# Service Entrance Conductors



## 360max (Jun 10, 2011)

the cheapest, acceptable method


----------



## Going_Commando (Oct 1, 2011)

Around here it is almost all SEU to the eve with a weatherhead. I am having a hard time thinking of any houses that have any kind of pipe at all, and very few have a mast setup. If I was to do a mast setup, then I would run aluminum XHHW.


----------



## 3xdad (Jan 25, 2011)

XLPE USE-2 Sunlight resistant.


----------



## kbsparky (Sep 20, 2007)

PVC conduit, with aluminum XHHW-2 conductors.

I used to install copper THWN-2 conductors, but that was before the commodity prices went thru the roof.


----------



## mbednarik (Oct 10, 2011)

pvc sch 80 or EMT with al xhhw conductors. EMT if i dont have to bend and pvc if i have to. Rigid if i poke through the roof. Usually pvc on the bottom of the meter.


----------



## Speedy Petey (Jan 10, 2007)

Leftover URD from underground services.
Can't beat the cost. :thumbsup:


----------



## Dennis Alwon (May 9, 2009)

To me a mast goes thru the roof so all of the above is not good. Rigid must be used. If you mean riser than I would say PVC with either THWN or XHHw


----------



## Speedy Petey (Jan 10, 2007)

Dennis, I think he is asking about just the conductors.


----------



## Shockdoc (Mar 4, 2010)

So here is what Shockdoc encounters many a times, SE cable inside a RMC mast. violation or not?


----------



## Dennis Alwon (May 9, 2009)

Speedy Petey said:


> Dennis, I think he is asking about just the conductors.


I know but people are stating se cable and pvc. I only responded to the others about the rigid and then added the conductors for the op.


----------



## Dennis Alwon (May 9, 2009)

Shockdoc said:


> So here is what Shockdoc encounters many a times, SE cable inside a RMC mast. violation or not?


 Not a violation just a waste of money


----------



## Shockdoc (Mar 4, 2010)

Dennis Alwon said:


> Not a violation just a waste of money


I thought it might have been since it has a bare neutral.


----------



## Dennis Alwon (May 9, 2009)

Shockdoc said:


> I thought it might have been since it has a bare neutral.

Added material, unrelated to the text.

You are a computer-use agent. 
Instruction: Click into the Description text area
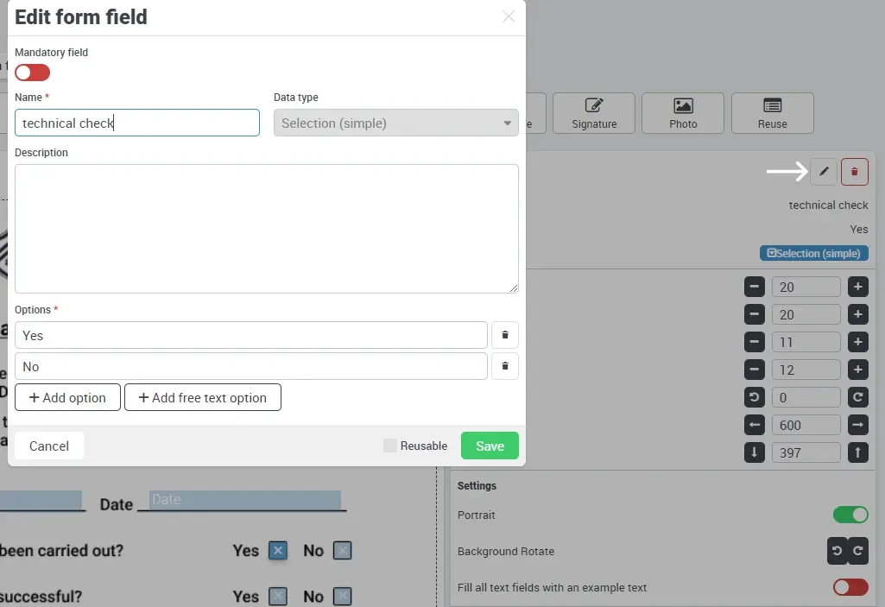(x=266, y=228)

Bare neutrals can be in metal raceways as service conductors. We used to see that a lot here.


----------



## LightsOn81 (Jan 6, 2012)

My question is since USE is just that underground service entrance is it allowed to be used in an overhead service?


----------



## ampman (Apr 2, 2009)

i've never installed seu for a service but i have ripped it out to replace with rmc,emt,pvc just saying


----------



## Dennis Alwon (May 9, 2009)

LightsOn81 said:


> My question is since USE is just that underground service entrance is it allowed to be used in an overhead service?

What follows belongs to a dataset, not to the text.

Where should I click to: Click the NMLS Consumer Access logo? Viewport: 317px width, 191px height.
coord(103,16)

No, as it is not sunlight resistant. Now there may be some that may be sunlight resistant but I don't think so.


----------



## don_resqcapt19 (Jul 18, 2010)

LightsOn81 said:


> My question is since USE is just that underground service entrance is it allowed to be used in an overhead service?

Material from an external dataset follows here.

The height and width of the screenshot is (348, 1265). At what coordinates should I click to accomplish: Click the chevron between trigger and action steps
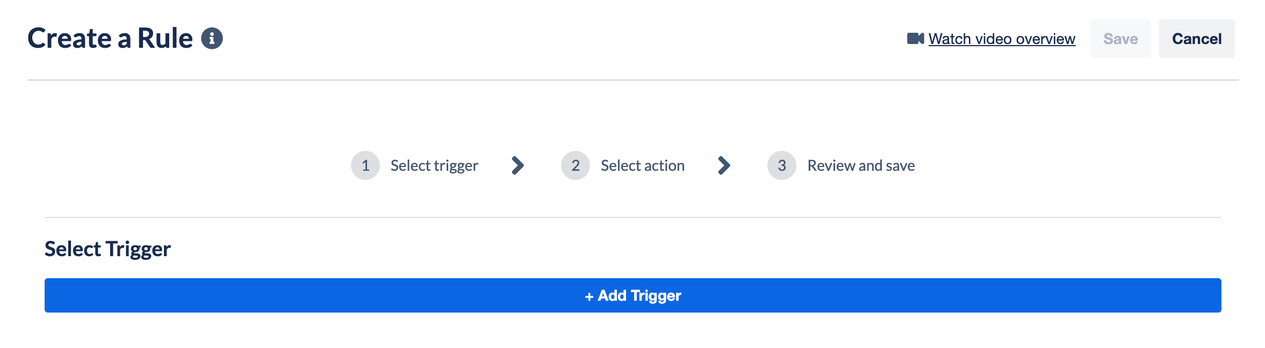518,165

If does not have any other markings such as RHW it is not permitted for the riser application. See 338.12(B).


----------



## Going_Commando (Oct 1, 2011)

ampman said:


> i've never installed seu for a service but i have ripped it out to replace with rmc,emt,pvc just saying


Do you want a cookie?

I have installed waaaay more SEU resi services than anything else, and have 0 qualms doing it. Heck, I even happily drop out of the meter socket with SEU and drop it down, poke it through the sill, and into a panel. Doesn't bother me one bit to have that SE not protected by an overcurrent device (other than the aluminum lugs of the meter socket :laughing

That's just how things are done around here. I would have no problem at all running EMT, RMC, or PVC (and strap the crap out of it), aluminum or copper conductors, or whatever. I do what the boss man tells me to, since he writes my checks.


----------



## NacBooster29 (Oct 25, 2010)

Emt looks like poop on a house, and if you put strut on a house you are a butcher. Rmc is good for a mast only. Usually pvc and alu , are my preferred method. I have never personally installed se cable to the weather head, but use it often from meter socket to panel. My 2 cents.


----------



## ce2two (Oct 4, 2008)

I know your not talking about conduit from top of panel to weather head..In california try installing anything but ridgid or emt ,poco will say:no:so will your inspector...


----------



## macmikeman (Jan 23, 2007)

ce2two said:


> I know your not talking about conduit from top of panel to weather head..In california try installing anything but ridgid or emt ,poco will say:no:so will your inspector...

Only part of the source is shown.